Automated and accurate protein structure description: Distribution of Ideal Secondary Structural Units in Natural Proteins

TL;DR

The paper introduces APSA, a new method that simplifies protein backbone analysis by representing it as a smooth curve using curvature and torsion, enabling accurate and visualizable secondary structure identification.

Contribution

APSA provides a quantitative, visual, and broadly applicable approach to analyze protein structures through curvature and torsion patterns, improving secondary structure detection.

Findings

63% of helical residues identified in test set

48.5% of extended residues identified in test set

APSA compares favorably with other analysis methods

Abstract

A new method for the Automated Protein Structure Analysis (APSA) is derived, which simplifies the protein backbone to a smooth curve in 3-dimensional space.

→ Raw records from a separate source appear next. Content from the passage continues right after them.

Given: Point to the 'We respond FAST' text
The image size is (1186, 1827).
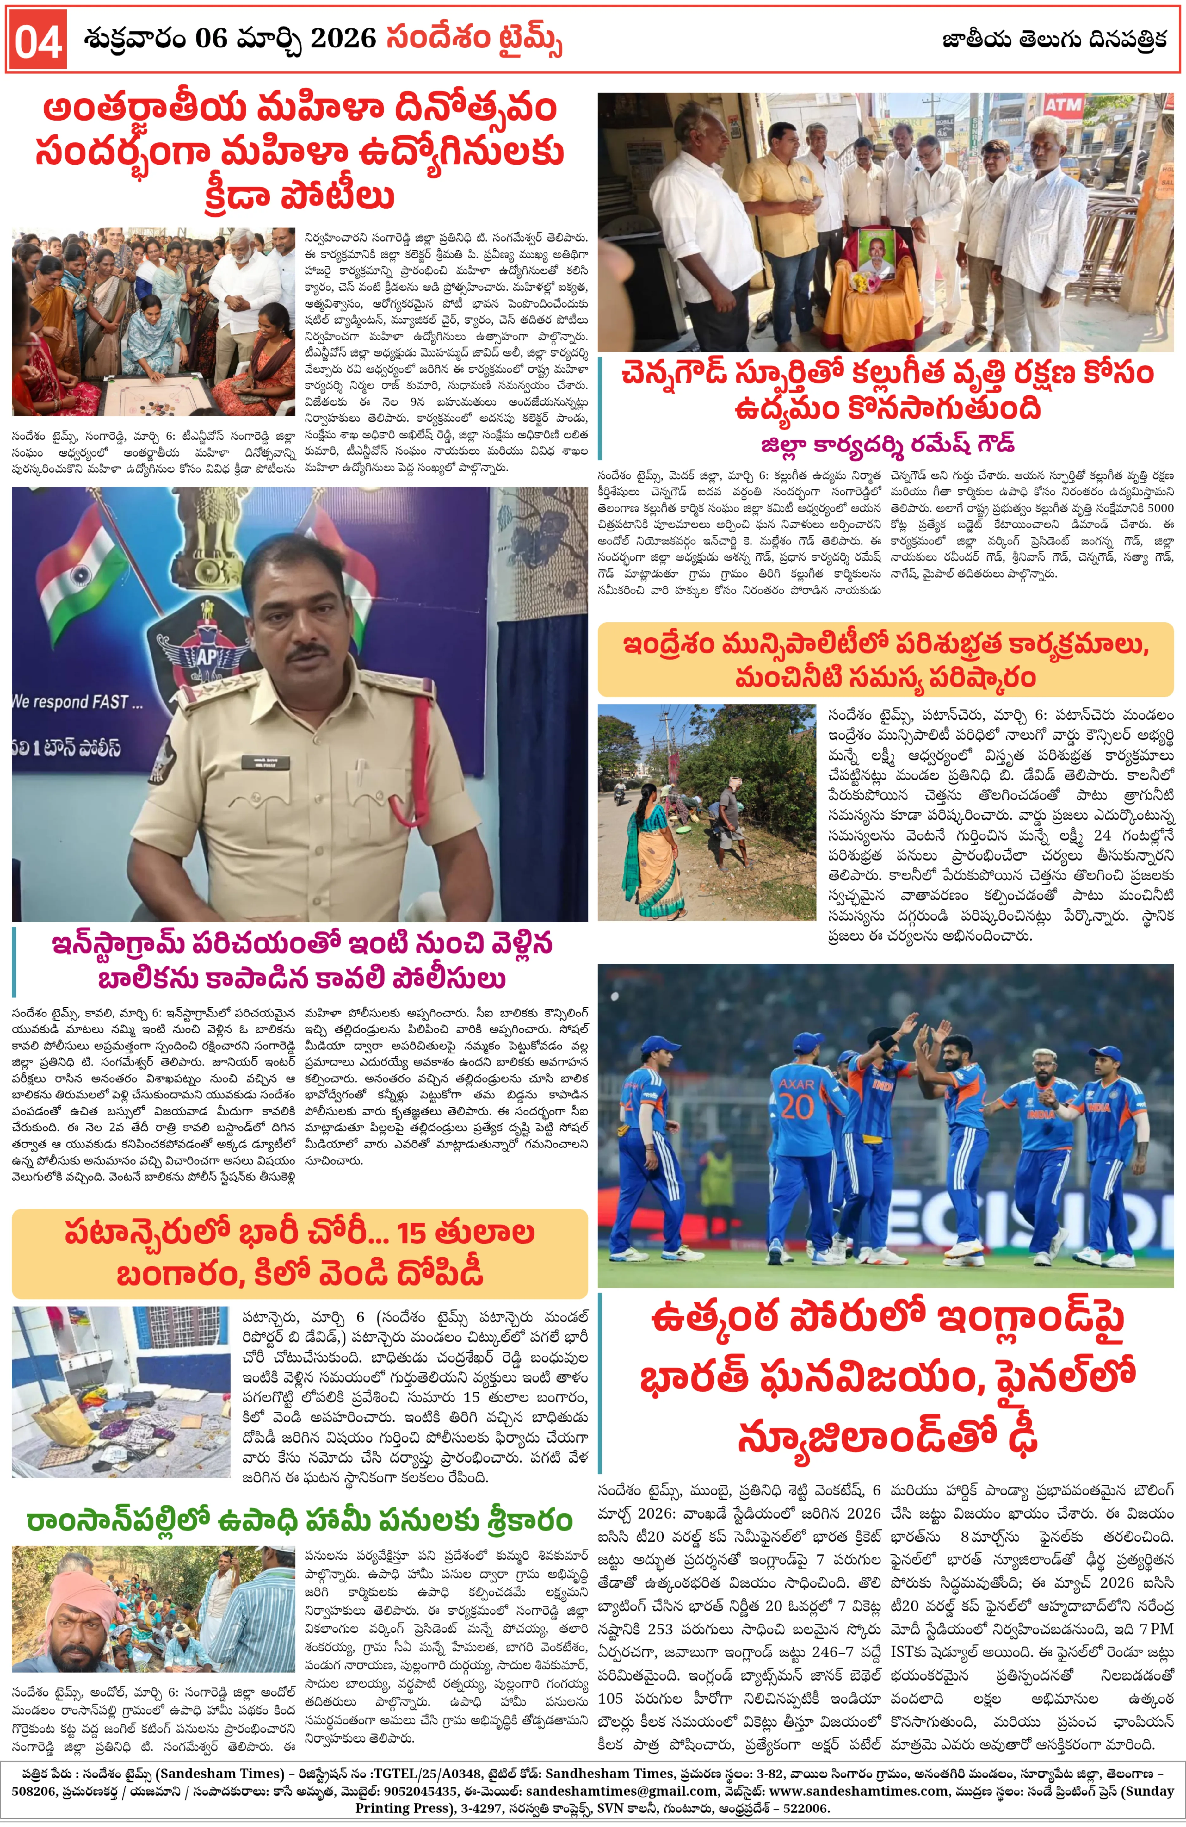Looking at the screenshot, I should (77, 702).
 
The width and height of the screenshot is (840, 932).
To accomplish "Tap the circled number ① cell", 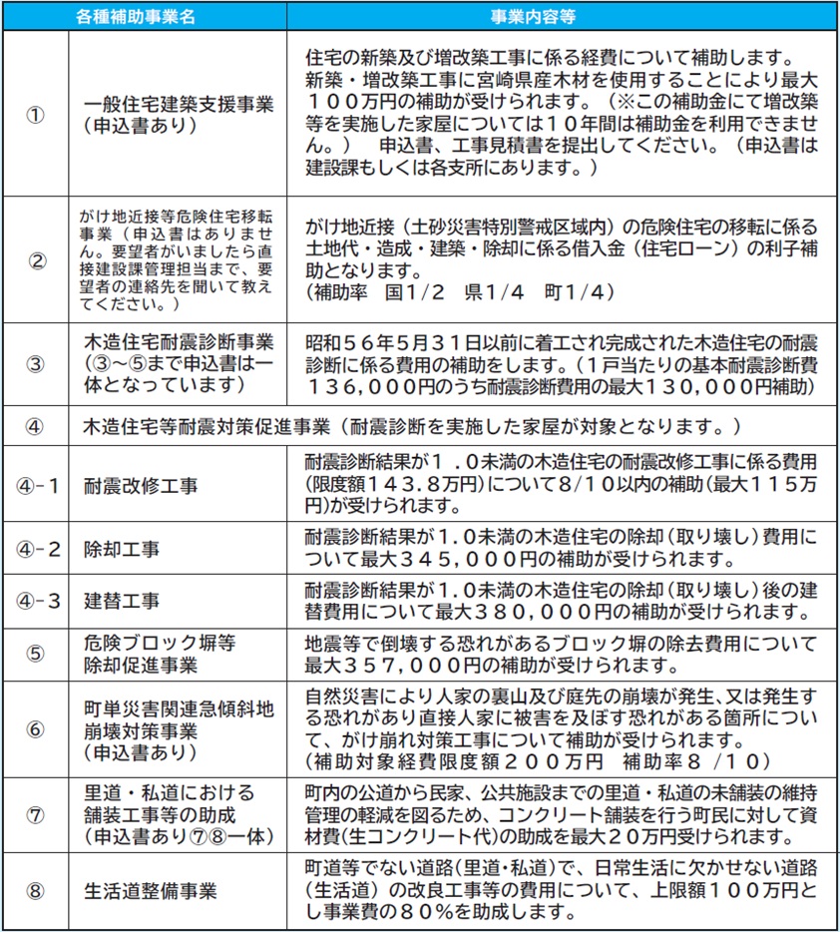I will point(35,113).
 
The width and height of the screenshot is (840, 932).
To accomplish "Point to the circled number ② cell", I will point(35,261).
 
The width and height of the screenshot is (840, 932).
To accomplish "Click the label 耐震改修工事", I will point(140,486).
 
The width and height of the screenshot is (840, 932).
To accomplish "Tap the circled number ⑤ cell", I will point(35,655).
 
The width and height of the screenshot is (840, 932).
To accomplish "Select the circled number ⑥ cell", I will point(35,728).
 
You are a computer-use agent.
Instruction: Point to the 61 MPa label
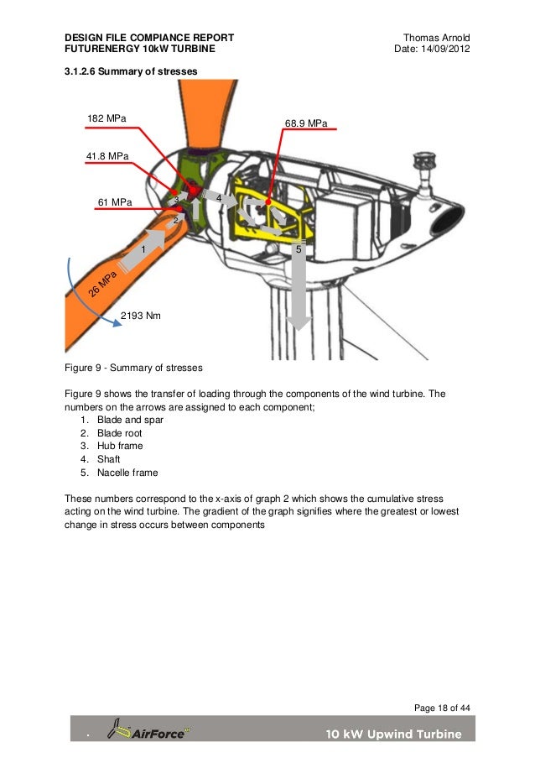115,202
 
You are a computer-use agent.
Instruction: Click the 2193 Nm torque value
142,316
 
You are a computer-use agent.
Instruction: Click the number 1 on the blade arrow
143,250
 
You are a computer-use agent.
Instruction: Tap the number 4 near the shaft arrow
218,198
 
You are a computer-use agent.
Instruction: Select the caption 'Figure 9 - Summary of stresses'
133,368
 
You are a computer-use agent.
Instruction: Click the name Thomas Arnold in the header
436,39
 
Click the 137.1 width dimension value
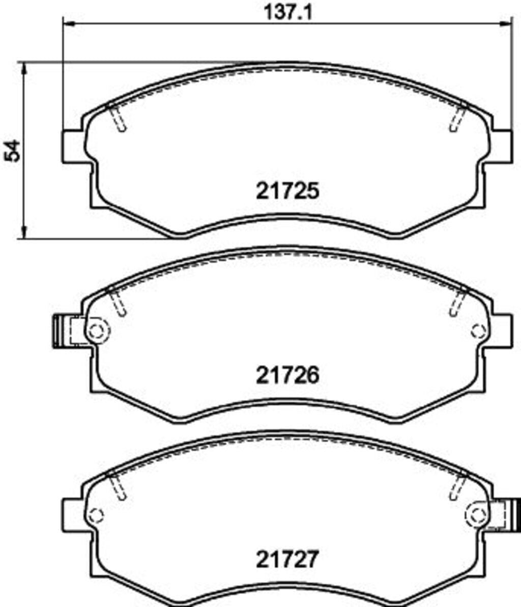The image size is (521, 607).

For the purpose of obtaining this smooth line each amino acid is represented by its C$_{\alpha}$ atom, which serves as suitable anchor point for a cubic spline fit. The backbone line is characterized by arc length $s$, curvature $\kappa(s)$, and torsion $\tau(s)$. The $\kappa(s)$ and $\tau(s)$ diagrams of the protein backbone suppress, because of the level of coarse graining applied, details of the bond framework of the backbone, however reveal accurately all secondary structure features of a protein. Advantages of APSA are its quantitative representation and analysis of 3-dimensional structure in form of 2-dimensional curvature and torsion patterns, its easy visualization of complicated conformational features, and its general applicability. Typical differences between 3$_{10}$-,$\alpha$-, $\pi$-helices, and $\beta$-strands are quantified with the help of the $\kappa(s)$ and $\tau(s)$ diagrams. For a test set of 20 proteins, 63 % of all helical residues and 48.5 % of all extended residues are identified to be in ideal conformational environments with the help of APSA. APSA is compared with other methods for protein structure analysis and its applicability to higher levels of protein structure is discussed.